Compare values of two columns based on complex conditions
josmos opened this issue · 3 comments
I have a rather complex function comparing (possibly partial) date strings:
compare_partial_dates <- function(date1, date2, missing_value_pattern = "nk", sep = ".") {
no_y_pat <- paste(missing_value_pattern, missing_value_pattern, missing_value_pattern, sep = sep) # nk.nk.nk
no_m_pat <- paste(missing_value_pattern, missing_value_pattern, "", sep = sep) # nk.%m.%Y
no_d_pat <- paste(missing_value_pattern, "", sep = sep) # nk.nk.%Y
if (is.na(date1) || is.na(date2)) {
# missing date: no comparison possible
return(TRUE)
} else if (str_starts(date1, no_y_pat) == TRUE || str_starts(date2, no_y_pat) == TRUE) {
# nk.nk.nk.: no comparison possible
return(TRUE)
} else if (str_starts(date1, no_m_pat) == TRUE || str_starts(date2, no_m_pat) == TRUE) {
# missing month: set both dates to 01.01.%Y
date1 <- paste("01", "01", substr(date1, nchar(date1) - 3, nchar(date1)), sep = ".")
date2 <- paste("01", "01", substr(date2, nchar(date2) - 3, nchar(date2)), sep = ".")
} else if (str_starts(date1, no_d_pat) == TRUE || str_starts(date2, no_d_pat)) {
# missing day: set both dates to 01.%m.%Y
date1 <- paste("01", substr(date1, nchar(date1) - 6, nchar(date1)), sep = ".")
date2 <- paste("01", substr(date2, nchar(date2) - 6, nchar(date2)), sep = ".")
}
# convert to numeric date
date1 <- as.Date(strptime(date1, format = "%d.%m.%Y", tz = "UTC"))
date2 <- as.Date(strptime(date2, format = "%d.%m.%Y", tz = "UTC"))
# print(paste(date1, operator, date2, sep = " "))
# compare the numeric date values:
return(date1 <= date2)
}
I have a lot of date-columns to compare. Making rules with simple expressions for each column combination would be a mess.
Is it possible to make this comparison with validate using a function like this (or similar one)? How could this be implemented?

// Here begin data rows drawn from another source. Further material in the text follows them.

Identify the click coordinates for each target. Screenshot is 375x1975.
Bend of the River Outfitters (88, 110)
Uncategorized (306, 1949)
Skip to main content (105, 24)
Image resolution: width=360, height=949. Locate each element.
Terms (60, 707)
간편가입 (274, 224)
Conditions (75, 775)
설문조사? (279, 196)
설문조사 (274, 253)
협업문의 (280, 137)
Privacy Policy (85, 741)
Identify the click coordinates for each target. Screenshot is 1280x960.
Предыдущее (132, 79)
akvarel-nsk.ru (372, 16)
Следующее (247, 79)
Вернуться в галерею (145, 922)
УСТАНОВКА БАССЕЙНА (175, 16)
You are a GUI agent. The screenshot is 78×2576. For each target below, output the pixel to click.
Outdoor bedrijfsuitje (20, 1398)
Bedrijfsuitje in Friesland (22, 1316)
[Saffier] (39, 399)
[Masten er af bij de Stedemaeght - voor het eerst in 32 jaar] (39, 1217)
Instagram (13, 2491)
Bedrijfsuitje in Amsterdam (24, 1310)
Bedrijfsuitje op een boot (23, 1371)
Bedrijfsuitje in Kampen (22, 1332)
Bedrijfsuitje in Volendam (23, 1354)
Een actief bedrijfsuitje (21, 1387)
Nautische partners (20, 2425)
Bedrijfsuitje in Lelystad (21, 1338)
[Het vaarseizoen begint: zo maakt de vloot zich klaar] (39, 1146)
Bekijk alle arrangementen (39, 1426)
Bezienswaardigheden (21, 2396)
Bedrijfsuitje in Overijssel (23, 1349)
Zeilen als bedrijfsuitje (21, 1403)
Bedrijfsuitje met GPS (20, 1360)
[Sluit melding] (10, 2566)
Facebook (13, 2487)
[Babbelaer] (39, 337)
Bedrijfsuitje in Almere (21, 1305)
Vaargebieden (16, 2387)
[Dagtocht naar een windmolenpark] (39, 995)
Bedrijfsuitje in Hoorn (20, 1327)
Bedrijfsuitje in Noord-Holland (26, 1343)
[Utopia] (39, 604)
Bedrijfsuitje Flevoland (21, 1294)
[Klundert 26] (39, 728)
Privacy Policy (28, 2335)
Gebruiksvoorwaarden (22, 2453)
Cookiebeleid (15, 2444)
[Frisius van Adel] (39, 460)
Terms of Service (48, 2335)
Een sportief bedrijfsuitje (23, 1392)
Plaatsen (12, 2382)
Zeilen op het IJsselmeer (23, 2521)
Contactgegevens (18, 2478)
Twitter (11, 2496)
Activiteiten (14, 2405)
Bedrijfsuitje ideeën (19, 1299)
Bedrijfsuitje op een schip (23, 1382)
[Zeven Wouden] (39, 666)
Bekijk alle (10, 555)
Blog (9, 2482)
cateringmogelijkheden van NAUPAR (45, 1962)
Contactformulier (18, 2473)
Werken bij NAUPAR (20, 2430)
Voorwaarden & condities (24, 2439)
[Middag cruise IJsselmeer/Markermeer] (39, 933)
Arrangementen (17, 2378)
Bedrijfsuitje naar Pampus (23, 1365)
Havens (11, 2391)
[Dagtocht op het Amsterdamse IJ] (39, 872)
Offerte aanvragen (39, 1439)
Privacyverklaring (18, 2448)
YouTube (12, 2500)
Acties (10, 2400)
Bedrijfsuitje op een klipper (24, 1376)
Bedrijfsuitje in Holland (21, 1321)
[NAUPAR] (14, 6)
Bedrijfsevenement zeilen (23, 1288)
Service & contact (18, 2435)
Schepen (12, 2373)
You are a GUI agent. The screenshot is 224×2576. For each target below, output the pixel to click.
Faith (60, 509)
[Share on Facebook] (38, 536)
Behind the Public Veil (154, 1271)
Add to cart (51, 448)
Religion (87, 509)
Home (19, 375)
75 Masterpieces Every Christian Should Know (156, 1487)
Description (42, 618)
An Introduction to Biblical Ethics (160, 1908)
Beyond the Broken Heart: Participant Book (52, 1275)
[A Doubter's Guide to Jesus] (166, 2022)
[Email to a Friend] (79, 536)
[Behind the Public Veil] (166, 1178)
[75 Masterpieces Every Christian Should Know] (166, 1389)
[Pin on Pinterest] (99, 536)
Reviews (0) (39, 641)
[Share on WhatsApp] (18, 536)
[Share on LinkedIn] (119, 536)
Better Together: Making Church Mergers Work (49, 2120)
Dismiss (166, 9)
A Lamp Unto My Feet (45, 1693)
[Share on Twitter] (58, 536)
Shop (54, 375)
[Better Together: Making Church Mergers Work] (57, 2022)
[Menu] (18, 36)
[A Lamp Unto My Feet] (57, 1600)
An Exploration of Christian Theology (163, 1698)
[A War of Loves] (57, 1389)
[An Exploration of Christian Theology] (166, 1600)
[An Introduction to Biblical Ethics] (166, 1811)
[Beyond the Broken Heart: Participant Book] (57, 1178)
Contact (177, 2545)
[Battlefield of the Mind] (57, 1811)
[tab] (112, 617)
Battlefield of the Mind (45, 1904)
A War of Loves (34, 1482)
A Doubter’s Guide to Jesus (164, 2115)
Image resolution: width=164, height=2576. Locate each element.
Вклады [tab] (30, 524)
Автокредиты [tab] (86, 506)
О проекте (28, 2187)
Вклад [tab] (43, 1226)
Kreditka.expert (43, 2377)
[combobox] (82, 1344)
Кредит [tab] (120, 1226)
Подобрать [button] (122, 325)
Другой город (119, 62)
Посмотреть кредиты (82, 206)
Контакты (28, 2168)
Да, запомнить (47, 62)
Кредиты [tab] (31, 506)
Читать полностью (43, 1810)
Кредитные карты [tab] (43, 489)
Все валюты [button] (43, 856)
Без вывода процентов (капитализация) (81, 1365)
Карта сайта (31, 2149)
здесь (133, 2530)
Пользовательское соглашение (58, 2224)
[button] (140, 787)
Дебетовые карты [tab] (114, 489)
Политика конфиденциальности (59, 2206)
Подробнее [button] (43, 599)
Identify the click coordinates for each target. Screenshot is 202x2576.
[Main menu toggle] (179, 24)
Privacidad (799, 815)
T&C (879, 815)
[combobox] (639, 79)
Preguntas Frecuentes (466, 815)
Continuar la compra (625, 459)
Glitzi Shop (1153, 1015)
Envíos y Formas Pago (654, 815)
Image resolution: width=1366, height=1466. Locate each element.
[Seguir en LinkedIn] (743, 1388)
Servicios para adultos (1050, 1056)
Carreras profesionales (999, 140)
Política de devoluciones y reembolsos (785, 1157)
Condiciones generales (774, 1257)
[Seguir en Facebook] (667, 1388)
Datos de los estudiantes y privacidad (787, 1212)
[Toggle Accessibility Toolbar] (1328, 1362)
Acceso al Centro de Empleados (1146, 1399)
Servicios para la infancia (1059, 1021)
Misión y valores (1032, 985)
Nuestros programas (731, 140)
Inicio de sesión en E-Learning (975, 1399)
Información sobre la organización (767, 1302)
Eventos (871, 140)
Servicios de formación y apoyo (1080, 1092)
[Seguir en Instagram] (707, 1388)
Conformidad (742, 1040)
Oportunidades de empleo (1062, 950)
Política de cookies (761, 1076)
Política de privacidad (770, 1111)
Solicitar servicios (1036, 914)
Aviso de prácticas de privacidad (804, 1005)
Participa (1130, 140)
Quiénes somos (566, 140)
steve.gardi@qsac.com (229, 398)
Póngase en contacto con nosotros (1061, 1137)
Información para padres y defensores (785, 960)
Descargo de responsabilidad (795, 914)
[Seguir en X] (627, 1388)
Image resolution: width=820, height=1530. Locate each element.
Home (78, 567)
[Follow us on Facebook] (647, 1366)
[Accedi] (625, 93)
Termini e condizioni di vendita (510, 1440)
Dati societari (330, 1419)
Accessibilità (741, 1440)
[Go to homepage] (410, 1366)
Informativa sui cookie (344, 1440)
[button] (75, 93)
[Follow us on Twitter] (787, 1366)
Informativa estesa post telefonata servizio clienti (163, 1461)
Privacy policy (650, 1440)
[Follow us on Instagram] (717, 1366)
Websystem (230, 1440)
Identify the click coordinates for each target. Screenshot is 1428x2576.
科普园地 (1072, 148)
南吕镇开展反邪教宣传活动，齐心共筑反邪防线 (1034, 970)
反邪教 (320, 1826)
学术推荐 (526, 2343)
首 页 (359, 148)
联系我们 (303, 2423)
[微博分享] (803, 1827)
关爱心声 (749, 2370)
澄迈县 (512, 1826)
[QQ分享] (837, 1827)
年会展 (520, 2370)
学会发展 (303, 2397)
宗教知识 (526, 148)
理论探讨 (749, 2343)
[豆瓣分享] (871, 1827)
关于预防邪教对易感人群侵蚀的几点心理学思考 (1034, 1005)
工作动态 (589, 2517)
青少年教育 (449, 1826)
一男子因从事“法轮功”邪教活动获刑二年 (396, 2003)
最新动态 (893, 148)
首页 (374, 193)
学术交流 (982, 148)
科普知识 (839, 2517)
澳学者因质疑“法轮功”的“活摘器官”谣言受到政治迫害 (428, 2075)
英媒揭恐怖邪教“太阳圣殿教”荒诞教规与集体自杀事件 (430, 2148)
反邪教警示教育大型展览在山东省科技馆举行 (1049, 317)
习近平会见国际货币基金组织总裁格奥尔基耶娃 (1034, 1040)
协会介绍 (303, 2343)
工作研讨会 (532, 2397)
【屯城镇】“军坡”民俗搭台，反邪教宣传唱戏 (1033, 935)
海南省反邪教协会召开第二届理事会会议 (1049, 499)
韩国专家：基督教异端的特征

Hi There, for any function f(...)
that returns a logical vector you can create a rule like this
rules <- validator( f(x,z) == TRUE)
if you need to compare, say variables x and y to z, than you could use a variable group like so:
rules <- validator(
G := var_group(x,y)
, f(G,z)
)
The other option is to generate the rules in a file and read them later.
template <- "f(%s,z)"
txt <- paste(sprintf(template, some_vector_of_names), collapse="\n")
write(txt, file="rules.R")
rules <- validator(.file="rules.R")
I have a similar issue, in a previous version I was able to use the inline function A %==% B within rules, this seems to no longer be the case. Do I have to rewrite all rules that used this function to something like eq(A,B) == TRUE?
`%==%`<- function(e1,e2){
if(length(e1) == length(e2)){
isEqual <- e1 == e2 | (is.na(e1)) & (is.na(e2))
isEqual[is.na(isEqual)] <- FALSE
return(isEqual)
}
else{
return(FALSE)
}
Thanks